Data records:
--- start ---
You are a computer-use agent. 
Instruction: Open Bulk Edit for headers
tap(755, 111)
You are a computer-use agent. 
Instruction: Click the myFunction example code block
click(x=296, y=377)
--- end ---
Work instructions: Render every line of the listing above as a JSON array of strings, one string per line, omitting any blank lines.

Output below:
[
  "You are a computer-use agent. ",
  "Instruction: Open Bulk Edit for headers",
  "tap(755, 111)",
  "You are a computer-use agent. ",
  "Instruction: Click the myFunction example code block",
  "click(x=296, y=377)"
]